#### [YOUR INSTRUCTIONS]
Recast the entries as a two-column CSV with the headers entry_text and answer, one row per entry, putting each value in a single quoted field and turning any line breaks into spaces. Begin at the line that has "Screen dimensions: 711x398", and stop after the line that has "tap(406, 205)".

#### [EXERCISE MATERIALS]
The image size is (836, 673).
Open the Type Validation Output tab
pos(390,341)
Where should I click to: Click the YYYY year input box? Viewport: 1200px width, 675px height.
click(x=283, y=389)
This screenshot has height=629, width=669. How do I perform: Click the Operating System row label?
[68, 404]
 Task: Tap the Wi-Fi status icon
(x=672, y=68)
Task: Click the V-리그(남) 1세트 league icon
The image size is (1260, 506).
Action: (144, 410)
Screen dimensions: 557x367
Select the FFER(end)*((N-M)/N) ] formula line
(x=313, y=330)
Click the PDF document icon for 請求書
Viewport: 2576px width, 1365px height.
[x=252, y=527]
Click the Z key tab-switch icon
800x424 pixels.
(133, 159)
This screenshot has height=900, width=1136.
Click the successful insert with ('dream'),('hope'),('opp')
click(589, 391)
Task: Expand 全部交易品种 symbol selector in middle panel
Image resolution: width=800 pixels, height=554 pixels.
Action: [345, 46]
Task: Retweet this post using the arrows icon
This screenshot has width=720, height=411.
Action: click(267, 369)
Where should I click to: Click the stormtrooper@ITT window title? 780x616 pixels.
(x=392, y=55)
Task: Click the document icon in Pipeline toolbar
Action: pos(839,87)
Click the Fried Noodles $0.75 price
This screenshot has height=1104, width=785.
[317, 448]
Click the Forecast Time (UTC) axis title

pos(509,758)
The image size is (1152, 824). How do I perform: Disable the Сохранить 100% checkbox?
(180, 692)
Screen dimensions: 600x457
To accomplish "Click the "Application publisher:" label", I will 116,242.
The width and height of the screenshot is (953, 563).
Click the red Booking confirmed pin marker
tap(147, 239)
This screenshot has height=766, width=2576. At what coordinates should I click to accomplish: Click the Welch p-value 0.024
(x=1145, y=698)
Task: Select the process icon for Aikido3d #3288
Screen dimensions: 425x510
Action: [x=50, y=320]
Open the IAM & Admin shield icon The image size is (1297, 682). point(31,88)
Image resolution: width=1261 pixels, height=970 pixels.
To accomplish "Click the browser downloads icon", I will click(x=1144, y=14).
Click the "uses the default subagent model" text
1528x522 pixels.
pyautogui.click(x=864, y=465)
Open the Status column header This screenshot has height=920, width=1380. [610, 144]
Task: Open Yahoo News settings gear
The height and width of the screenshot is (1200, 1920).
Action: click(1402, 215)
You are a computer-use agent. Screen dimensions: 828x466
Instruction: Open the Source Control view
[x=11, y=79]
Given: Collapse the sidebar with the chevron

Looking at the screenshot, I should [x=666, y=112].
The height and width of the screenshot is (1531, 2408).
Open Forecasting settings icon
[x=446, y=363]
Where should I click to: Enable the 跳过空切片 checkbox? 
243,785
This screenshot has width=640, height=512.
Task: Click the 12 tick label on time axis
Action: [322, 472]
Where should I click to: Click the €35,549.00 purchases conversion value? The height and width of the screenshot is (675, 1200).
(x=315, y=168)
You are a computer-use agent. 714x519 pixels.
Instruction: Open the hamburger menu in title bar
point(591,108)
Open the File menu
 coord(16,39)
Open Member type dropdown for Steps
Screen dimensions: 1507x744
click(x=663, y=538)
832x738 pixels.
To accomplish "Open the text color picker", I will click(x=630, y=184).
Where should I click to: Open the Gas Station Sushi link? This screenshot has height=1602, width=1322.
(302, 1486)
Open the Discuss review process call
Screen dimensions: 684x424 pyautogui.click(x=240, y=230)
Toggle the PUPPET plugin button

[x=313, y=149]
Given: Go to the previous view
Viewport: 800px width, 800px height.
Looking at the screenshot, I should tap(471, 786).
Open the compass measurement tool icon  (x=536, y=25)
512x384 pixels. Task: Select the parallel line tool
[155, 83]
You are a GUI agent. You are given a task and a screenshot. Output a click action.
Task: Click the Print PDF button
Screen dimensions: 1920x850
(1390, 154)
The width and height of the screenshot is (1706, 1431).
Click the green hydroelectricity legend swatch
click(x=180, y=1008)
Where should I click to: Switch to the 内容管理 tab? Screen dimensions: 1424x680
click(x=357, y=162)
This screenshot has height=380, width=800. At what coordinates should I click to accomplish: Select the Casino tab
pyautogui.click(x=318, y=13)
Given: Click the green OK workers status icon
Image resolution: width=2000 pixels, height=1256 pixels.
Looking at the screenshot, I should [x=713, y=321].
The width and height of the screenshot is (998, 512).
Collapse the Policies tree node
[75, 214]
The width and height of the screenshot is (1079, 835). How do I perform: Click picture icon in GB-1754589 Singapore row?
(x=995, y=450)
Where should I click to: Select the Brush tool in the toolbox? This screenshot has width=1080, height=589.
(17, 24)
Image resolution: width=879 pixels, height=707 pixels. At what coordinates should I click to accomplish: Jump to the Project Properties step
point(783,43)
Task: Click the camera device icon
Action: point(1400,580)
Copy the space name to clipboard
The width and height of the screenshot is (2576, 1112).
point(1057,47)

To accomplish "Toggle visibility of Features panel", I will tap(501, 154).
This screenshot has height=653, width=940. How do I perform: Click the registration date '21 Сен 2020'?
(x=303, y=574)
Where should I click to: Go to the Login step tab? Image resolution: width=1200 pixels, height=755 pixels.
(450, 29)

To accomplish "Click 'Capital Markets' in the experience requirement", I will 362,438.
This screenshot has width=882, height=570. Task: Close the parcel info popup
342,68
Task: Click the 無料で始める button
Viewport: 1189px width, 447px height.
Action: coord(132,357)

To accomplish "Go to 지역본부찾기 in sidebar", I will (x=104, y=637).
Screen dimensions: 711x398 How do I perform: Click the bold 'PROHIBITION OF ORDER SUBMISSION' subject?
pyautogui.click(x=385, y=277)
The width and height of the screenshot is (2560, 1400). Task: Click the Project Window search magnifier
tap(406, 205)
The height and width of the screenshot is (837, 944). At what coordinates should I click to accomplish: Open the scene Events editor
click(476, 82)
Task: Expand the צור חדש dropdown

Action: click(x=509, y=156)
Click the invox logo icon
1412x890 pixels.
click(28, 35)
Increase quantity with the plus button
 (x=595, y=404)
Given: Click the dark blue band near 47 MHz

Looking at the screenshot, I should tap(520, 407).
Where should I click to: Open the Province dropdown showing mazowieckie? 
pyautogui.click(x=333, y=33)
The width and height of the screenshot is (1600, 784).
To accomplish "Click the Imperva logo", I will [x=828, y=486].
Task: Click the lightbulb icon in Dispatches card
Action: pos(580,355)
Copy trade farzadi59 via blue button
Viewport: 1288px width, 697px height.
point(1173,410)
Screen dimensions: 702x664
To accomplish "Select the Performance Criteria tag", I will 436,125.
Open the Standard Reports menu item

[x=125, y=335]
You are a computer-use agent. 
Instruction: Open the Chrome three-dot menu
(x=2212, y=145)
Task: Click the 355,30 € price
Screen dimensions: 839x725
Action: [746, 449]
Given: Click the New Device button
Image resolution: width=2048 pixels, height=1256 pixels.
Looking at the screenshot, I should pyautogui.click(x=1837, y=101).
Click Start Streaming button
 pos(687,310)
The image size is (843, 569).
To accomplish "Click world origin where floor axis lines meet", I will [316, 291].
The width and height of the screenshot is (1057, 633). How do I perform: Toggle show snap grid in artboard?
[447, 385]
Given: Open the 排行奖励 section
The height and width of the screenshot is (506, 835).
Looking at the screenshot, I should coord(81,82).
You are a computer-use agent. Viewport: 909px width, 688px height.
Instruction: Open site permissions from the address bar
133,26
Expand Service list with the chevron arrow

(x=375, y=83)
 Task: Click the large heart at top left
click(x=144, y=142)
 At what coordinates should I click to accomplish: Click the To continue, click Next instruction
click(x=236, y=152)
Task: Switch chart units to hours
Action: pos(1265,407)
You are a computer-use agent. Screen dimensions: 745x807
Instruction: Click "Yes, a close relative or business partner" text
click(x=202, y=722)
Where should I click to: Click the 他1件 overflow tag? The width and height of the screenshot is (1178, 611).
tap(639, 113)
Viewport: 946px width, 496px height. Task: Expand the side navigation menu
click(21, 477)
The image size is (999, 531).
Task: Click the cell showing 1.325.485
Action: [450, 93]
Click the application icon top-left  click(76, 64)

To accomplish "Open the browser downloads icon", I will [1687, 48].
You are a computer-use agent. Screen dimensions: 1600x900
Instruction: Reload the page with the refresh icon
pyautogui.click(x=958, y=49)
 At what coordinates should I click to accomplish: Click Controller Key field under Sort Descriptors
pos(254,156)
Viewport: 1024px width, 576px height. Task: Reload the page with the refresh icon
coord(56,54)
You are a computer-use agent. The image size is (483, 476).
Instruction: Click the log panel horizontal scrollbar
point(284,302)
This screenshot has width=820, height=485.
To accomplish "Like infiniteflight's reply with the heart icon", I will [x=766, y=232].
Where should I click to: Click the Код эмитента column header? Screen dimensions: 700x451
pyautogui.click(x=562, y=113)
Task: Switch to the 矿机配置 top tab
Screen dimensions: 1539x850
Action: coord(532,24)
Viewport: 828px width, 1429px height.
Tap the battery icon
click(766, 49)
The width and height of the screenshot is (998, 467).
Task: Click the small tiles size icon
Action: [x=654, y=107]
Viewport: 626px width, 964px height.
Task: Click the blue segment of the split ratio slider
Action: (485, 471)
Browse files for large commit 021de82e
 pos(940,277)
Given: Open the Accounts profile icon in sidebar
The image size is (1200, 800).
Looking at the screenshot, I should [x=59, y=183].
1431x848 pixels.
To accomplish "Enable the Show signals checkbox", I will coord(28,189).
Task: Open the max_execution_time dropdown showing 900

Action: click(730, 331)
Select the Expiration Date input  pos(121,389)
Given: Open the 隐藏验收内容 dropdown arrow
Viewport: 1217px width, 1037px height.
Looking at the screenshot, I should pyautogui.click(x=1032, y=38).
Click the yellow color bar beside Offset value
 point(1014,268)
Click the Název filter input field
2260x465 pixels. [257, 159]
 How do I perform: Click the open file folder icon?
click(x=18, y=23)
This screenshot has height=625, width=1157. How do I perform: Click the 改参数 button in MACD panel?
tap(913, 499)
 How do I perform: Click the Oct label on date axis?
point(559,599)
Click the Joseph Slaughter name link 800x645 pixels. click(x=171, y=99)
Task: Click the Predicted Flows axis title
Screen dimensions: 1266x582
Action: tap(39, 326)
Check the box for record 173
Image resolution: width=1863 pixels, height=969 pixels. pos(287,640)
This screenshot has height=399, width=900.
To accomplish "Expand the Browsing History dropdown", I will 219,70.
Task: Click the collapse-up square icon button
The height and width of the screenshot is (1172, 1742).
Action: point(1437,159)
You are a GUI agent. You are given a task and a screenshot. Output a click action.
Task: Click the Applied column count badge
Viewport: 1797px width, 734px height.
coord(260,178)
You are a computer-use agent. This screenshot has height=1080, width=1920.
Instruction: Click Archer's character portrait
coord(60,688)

#### [THE REPLY]
entry_text,answer
"Screen dimensions: 711x398 How do I perform: Click the bold 'PROHIBITION OF ORDER SUBMISSION' subject?","pyautogui.click(x=385, y=277)"
"The width and height of the screenshot is (2560, 1400). Task: Click the Project Window search magnifier","tap(406, 205)"